EC indeed needs financial autonomy

More so since UPA’s more inclined to clip the commission’s wings

prasanna

Prasanna Mohanty | March 16, 2012




Few would disagree with the chief election commissioner SY Quraishi’s demand for absolute financial autonomy for the election commission. In fact, he hit the nail in the head when he said, at a discussion in New Delhi on March 15, “Any dependence on the government for anything….and they may ask for a price and that is where the conflict (can) start because we will not pay any price because we value our independence and will guard it to the last drop of our blood”.

Inarguably, a free and fair election is an absolute necessity for a healthy democracy, given the fact that a large number of people with criminal antecedents (notorious Raja Bhaiyya has become a minister in UP again) and corruption charges are increasingly getting into our legislative bodies (there more than 100 such people in our parliament). And this can’t be ensured if the conduct of election is not completely delinked from the government of the day. One of the ways the government can manipulate the commission is by controlling its finances.

That is why Quraishi said he wanted financial autonomy of the commission on the lines granted to the supreme court and the comptroller and auditor general of India (CAG). Or even Lok Sabha, Rajya Sabha and UPSC for that matter.

And this can be done by making the commission’s budget, or its expenses, ‘a charge to the Consolidated Fund of India’. This would mean, its budget will not go through its administrative ministry - the law ministry - and will not be debated in parliament. Both of these majors will keep politicians firmly at bay.

But that should have been the case in the first place, isn’t it?

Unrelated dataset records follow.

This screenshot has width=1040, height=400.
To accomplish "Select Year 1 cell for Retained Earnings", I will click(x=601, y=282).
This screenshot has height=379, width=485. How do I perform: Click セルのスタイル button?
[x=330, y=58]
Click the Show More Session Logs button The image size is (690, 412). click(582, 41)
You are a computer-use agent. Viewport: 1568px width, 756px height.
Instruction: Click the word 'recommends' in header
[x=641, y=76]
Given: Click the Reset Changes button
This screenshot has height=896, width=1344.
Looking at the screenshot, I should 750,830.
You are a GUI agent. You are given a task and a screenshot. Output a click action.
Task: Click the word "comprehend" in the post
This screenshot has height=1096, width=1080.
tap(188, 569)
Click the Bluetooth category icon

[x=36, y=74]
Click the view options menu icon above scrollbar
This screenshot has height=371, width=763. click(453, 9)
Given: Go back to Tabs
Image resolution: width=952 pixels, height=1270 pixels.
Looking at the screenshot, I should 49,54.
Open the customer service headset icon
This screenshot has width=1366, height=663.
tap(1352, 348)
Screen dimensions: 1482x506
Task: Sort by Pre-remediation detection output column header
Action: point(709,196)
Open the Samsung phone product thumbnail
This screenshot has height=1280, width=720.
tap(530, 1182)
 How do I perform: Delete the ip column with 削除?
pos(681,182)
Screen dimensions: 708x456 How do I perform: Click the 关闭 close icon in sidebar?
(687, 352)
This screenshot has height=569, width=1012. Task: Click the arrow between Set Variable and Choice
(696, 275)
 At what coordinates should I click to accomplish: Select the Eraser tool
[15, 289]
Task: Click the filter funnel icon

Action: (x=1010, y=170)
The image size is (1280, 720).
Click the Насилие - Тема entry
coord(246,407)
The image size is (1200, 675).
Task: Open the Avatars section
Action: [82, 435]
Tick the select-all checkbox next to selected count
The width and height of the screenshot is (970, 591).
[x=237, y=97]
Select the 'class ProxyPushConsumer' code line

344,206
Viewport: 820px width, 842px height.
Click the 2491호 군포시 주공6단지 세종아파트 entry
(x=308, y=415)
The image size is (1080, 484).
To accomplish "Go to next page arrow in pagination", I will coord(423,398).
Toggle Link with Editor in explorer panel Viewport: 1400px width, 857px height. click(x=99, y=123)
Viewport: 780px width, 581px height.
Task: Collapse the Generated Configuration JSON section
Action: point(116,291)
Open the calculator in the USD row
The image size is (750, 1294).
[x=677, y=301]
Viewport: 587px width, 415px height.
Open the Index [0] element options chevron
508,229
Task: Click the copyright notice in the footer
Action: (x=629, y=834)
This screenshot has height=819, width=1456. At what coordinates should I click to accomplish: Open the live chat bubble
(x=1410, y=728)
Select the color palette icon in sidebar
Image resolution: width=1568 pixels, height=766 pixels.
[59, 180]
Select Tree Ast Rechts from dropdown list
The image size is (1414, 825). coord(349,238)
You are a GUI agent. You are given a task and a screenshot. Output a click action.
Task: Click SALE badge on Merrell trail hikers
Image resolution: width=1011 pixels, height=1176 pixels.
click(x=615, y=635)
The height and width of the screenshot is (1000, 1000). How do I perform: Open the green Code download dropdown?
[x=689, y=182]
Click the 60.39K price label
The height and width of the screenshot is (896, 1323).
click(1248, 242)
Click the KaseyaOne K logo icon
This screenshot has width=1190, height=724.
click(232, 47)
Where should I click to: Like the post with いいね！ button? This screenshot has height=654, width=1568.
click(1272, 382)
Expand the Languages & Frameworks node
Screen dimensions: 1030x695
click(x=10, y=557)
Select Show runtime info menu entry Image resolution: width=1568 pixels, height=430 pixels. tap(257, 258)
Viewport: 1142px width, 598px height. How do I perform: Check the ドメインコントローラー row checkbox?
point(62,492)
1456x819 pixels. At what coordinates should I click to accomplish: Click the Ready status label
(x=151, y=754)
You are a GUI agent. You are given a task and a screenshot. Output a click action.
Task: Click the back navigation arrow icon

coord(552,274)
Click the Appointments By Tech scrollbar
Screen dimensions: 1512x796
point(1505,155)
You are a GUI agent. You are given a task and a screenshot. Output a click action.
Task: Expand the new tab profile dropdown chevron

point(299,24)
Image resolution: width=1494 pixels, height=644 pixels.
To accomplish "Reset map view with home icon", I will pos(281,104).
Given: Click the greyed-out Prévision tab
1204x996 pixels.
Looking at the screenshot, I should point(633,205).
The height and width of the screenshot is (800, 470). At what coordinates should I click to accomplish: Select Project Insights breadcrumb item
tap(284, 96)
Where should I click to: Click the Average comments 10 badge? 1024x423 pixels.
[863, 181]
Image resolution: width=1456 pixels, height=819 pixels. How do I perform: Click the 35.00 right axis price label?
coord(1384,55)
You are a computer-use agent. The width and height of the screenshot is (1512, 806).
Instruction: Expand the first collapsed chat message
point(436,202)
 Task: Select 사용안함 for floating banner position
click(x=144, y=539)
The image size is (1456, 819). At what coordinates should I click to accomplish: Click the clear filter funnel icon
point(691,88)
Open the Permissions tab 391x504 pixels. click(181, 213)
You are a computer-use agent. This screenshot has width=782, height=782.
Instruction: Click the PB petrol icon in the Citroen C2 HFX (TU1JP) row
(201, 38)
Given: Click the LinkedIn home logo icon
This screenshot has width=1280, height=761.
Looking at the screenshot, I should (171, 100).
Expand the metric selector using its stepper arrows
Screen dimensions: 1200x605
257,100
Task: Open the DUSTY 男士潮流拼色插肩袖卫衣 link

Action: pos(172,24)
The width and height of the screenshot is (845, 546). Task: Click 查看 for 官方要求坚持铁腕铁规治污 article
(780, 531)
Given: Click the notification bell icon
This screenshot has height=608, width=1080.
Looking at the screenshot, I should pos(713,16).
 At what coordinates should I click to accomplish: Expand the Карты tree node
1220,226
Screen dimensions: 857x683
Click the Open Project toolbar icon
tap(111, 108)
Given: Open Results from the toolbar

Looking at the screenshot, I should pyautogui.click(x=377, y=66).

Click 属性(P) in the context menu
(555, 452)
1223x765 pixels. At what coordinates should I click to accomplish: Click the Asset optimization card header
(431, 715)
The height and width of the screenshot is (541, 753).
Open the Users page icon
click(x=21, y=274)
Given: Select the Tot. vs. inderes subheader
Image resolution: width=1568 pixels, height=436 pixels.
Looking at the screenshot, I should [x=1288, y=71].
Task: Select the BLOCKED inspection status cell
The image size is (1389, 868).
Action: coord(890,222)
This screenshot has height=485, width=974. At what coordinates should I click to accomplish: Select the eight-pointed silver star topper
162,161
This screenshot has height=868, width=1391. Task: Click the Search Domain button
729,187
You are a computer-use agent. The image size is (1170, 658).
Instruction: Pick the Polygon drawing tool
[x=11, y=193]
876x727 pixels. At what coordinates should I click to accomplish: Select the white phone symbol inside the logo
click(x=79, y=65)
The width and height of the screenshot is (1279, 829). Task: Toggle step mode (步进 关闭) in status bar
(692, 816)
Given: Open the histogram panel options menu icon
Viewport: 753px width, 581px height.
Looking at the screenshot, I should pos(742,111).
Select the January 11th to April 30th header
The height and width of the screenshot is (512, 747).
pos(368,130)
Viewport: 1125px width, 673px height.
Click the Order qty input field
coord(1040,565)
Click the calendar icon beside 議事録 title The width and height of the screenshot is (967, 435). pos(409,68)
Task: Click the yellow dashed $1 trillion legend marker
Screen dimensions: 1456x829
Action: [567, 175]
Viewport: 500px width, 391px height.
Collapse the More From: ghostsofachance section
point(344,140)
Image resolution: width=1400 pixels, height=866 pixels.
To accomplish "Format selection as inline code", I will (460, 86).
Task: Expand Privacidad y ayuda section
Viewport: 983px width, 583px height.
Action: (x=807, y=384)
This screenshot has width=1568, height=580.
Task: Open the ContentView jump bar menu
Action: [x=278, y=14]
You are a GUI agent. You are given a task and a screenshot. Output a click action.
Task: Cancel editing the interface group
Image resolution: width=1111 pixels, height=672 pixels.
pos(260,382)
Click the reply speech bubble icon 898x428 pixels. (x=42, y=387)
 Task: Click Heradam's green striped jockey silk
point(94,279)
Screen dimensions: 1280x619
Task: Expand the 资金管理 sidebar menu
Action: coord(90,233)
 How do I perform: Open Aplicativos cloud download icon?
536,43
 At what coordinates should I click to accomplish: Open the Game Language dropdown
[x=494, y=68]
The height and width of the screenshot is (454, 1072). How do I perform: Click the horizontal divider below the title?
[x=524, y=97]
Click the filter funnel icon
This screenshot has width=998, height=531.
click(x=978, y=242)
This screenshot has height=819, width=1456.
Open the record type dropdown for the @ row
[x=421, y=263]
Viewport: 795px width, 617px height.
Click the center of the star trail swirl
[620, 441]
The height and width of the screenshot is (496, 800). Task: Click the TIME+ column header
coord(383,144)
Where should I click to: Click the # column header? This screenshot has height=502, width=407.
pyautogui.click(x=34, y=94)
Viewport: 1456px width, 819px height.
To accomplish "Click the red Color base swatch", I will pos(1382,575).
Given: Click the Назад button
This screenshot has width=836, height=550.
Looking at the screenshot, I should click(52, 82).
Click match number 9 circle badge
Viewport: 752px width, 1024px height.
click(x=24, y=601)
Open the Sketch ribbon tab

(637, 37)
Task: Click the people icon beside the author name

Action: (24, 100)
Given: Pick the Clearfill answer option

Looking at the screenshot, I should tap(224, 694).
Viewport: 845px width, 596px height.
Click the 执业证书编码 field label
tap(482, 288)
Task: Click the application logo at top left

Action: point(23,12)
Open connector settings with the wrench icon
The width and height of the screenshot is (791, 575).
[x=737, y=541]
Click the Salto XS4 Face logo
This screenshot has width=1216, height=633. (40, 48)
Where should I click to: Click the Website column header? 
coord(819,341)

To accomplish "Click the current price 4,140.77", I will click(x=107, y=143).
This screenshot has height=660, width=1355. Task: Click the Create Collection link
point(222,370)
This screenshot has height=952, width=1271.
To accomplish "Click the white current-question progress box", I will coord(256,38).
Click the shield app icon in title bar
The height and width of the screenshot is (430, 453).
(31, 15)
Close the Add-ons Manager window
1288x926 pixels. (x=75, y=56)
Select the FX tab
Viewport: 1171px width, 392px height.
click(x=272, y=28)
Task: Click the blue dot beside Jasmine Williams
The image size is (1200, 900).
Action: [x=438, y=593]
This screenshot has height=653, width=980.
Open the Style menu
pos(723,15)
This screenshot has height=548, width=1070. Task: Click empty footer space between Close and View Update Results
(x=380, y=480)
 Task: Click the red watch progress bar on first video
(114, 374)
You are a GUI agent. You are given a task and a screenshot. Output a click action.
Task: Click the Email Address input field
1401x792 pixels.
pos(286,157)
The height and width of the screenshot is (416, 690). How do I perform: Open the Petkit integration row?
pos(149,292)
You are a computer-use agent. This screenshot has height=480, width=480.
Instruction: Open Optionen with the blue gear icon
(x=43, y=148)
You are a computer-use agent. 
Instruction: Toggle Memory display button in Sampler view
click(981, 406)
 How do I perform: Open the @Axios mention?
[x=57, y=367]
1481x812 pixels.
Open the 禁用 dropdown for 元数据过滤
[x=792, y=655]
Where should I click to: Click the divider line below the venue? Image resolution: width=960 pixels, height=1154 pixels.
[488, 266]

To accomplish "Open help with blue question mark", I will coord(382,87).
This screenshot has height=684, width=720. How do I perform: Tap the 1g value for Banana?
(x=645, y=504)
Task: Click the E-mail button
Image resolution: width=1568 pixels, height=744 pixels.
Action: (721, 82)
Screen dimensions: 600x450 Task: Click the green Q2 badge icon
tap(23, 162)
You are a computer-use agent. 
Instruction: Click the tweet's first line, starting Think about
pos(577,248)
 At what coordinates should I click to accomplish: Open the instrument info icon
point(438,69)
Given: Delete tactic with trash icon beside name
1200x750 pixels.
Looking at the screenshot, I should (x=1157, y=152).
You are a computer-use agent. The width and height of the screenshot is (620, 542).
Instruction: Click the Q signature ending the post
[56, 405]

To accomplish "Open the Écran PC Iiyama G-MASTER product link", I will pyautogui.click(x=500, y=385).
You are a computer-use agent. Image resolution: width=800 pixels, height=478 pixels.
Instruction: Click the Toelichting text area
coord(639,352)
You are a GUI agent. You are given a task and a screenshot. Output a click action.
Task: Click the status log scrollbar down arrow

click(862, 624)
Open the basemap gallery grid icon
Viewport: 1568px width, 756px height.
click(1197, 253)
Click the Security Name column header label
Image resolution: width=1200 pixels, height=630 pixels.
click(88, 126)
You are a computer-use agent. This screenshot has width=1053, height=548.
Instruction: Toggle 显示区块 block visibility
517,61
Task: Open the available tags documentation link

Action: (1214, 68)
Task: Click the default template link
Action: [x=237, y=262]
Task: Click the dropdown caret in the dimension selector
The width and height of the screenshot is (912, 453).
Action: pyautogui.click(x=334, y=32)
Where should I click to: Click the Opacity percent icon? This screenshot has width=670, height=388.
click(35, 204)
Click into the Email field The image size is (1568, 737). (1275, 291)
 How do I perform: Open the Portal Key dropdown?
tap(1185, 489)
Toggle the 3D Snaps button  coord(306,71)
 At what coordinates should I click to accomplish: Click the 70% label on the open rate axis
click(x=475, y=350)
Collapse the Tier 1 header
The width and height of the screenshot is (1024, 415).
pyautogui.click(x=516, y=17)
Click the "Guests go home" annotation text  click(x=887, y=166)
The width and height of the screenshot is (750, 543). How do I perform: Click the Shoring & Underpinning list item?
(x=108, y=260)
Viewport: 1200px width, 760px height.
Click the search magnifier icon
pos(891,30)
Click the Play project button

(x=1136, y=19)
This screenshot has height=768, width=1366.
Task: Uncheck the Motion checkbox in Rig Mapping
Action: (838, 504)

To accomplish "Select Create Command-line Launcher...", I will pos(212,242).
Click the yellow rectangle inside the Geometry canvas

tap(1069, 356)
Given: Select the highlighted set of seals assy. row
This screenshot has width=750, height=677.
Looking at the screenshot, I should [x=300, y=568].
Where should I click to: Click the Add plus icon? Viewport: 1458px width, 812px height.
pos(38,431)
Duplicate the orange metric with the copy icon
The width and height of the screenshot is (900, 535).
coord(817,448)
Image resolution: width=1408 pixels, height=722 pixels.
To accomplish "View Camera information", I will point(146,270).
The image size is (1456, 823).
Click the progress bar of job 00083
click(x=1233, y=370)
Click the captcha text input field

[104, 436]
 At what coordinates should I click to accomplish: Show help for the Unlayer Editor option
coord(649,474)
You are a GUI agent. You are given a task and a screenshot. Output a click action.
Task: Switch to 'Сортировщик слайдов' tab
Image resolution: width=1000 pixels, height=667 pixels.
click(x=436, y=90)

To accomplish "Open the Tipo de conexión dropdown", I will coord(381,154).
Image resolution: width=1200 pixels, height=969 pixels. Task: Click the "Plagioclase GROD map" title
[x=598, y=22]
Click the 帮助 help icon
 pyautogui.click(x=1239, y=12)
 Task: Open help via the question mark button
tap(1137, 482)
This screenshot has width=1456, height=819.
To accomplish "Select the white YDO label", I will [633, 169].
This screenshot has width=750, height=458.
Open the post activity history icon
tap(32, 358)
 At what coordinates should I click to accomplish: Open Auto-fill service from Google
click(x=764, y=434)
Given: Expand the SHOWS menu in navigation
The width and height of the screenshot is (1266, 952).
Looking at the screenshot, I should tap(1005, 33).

True, but then, there is an explanation. The commission officials say the founding fathers probably didn’t reckon with the fact that the elections would be regular affair as it is now. It would be once-in-five-years phenomenon, they presumed, needing no elaborate and permanent set-up. Nor probably they foresee the kind of conflict the spat between Quraishi and law minister Salman Khurshid demonstrate.

Thanks, though, to TN Seshan, who transformed the commission into a fiercely independent and powerful body in the 90s, the commission’s budgets are no longer fiddled with by the law ministry or debated in parliament. But it is so only because of an informal agreement that Seshan arrived at with the law ministry.

Yet, this is an informal arrangement and can be easily flouted or subverted if the government of the day so chooses. To guarantee against this an institutional arrangement is required.

More so since the UPA’s intentions don’t seem honourable. After the ugly spat between Quraishi and Khurshid, the latter tried to humiliate the former by saying that he still cleared the former’s foreign travels. He also put hurdles on the commission’s way in setting up an internal institution to train people in conducting elections. And then, a proposal was put before a GoM to take away model code of conduct from the commission’s purview by giving it statutory status. A statutory status would mean every violation of model code of conduct will go to the court for adjudication, rather than the commission.

So, how can an institutional arrangement be made, ensuring financial autonomy of the commission?

By amending the constitution to say that the expenses of the commission will be a charge on the Consolidated Fund of India.  Just as the case with the supreme court and some other institutions mentioned earlier.

By no means this is the only measure that needs to be taken to institutionally strengthen the commission though. There are other measures that can be taken but that calls for another article.